The request, made Friday, is in addition to the $12 billion in emergency spending that President Biden asked Congress to provide last month. It also comes one day after Mr. Biden called on Congress to pass more relief funds for FEMA during remarks on Hurricane Idalia, which left a trail of devastation across several southern states.
“Given the intensity of disaster activity around the nation — including fires on Maui, in Louisiana and across the country, massive flooding in Vermont and now a major hurricane that hit Florida and the Southeast — the administration is seeking an additional $4 billion for FEMA’s Disaster Relief Fund,” a White House Office of Management and Budget spokesperson said in a statement.

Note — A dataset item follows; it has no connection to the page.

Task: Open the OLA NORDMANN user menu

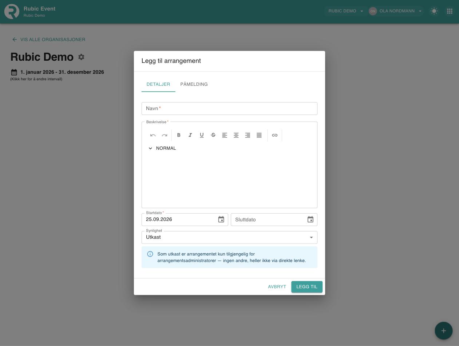Action: tap(395, 11)
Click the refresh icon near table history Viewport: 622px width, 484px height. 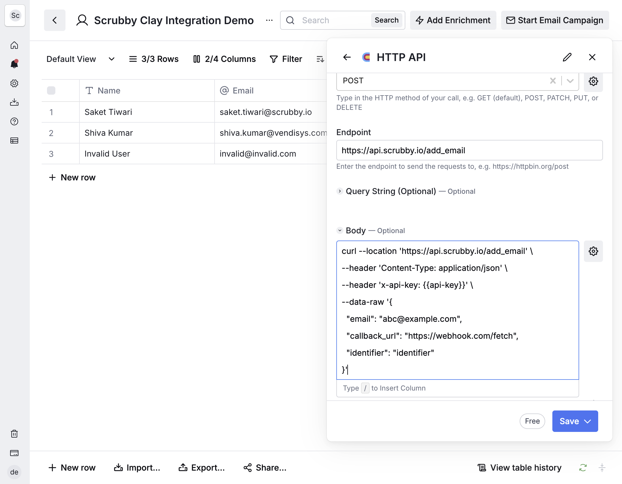pyautogui.click(x=583, y=468)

Mr. Biden will travel to Florida on Saturday to survey damage from Hurricane Idalia, which was later downgraded to a tropical storm.
On Thursday, Mr. Biden visited FEMA headquarters to meet with staff and had pizzas delivered for them. During his visit, he urged Congress to quickly approve the disaster relief funds.
“Some of .. my former colleagues in the Senate… think that this disaster relief money we’re asking [for] to continue to finish the job so far, and have enough money to continue to work to save the American people—their lives, their homes, their well-being—is somehow not needed,” Mr. Biden said.
“We need this disaster relief [to be] met, and we need to do it in September, it can’t wait,” he said.